Innovative Program Allows Incarcerated People to Earn Master’s Degree
Research shows that the number of incarcerated people who re-offend or violate their parole after release goes down when they participate in educational opportunities. A 2019 RAND Corp. study estimated that every dollar spent on higher education in prison could save the state five dollars by reducing the number of former inmates who return.
CSUDH is playing a key role in this process with the newly launched Master of Arts in Humanities program. The program, abbreviated as HUX, was developed in partnership with the California Department of Corrections and Rehabilitation. It’s the first fully accredited graduate degree exclusively for incarcerated individuals in California.
The first HUX cohort started in September, with 33 students across multiple facilities. They committed to two years of coursework, focusing on subjects within the field of humanities that reflect their own interests and goals. Coursework can be completed via a combination of email, letters, phone conversations, and independent study.

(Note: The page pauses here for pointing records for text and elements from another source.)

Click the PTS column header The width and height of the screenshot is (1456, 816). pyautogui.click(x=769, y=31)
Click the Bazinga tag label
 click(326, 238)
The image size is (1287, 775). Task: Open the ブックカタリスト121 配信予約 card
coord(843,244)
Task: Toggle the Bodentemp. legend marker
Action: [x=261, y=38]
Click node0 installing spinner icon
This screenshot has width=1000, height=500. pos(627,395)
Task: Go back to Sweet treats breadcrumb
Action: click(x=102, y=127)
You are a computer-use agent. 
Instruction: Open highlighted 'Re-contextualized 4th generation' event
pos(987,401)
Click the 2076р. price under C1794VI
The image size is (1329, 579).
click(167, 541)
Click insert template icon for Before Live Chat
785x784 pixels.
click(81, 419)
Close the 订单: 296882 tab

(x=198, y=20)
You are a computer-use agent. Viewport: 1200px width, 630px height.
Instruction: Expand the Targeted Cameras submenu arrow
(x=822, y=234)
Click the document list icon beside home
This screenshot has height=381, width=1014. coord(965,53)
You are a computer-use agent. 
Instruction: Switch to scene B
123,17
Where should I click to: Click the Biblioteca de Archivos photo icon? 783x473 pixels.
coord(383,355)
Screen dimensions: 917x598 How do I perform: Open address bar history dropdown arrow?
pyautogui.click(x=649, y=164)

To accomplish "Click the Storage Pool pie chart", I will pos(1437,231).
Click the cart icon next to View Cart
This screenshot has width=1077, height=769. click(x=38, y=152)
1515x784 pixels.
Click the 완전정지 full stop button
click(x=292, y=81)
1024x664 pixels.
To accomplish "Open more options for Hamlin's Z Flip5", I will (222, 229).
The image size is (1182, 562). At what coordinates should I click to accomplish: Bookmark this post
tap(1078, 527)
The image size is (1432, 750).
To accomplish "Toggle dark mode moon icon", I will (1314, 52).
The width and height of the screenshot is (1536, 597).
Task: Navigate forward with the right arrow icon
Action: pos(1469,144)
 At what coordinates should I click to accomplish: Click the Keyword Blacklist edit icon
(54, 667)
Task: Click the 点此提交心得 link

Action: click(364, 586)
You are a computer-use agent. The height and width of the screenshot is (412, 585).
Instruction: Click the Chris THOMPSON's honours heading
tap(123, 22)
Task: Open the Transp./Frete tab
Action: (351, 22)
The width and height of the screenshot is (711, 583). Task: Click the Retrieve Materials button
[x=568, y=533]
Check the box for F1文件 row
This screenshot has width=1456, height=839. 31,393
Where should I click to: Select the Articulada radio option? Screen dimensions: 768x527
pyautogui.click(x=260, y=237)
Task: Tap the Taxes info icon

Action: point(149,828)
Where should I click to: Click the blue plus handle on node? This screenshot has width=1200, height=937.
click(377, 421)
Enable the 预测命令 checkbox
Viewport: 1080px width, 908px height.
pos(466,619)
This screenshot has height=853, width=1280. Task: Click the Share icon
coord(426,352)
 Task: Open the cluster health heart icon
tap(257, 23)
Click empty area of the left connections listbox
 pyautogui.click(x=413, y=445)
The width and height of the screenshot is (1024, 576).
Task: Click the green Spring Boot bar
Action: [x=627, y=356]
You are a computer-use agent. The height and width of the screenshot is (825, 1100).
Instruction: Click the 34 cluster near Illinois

CSUDH originally established HUX as a series of correspondence classes in the 1970s, and hundreds of students earned their degrees before the program ended in 2016. When HUX Program Director Matthew Luckett began working with the state to reboot it four years later, the timing was right: Congress passed legislation later that year making incarcerated people eligible for federal Pell Grant funding for the first time since 1994.
That’s provided a boost to prison education programs around the country, and Luckett says the investment should pay off, especially for an institution dedicated to social justice like CSUDH. “Few programs, academic or otherwise, have as high of a return on investment as prison education programs,” he says. “Our students don’t just stay out of jail—they become leaders in their communities.”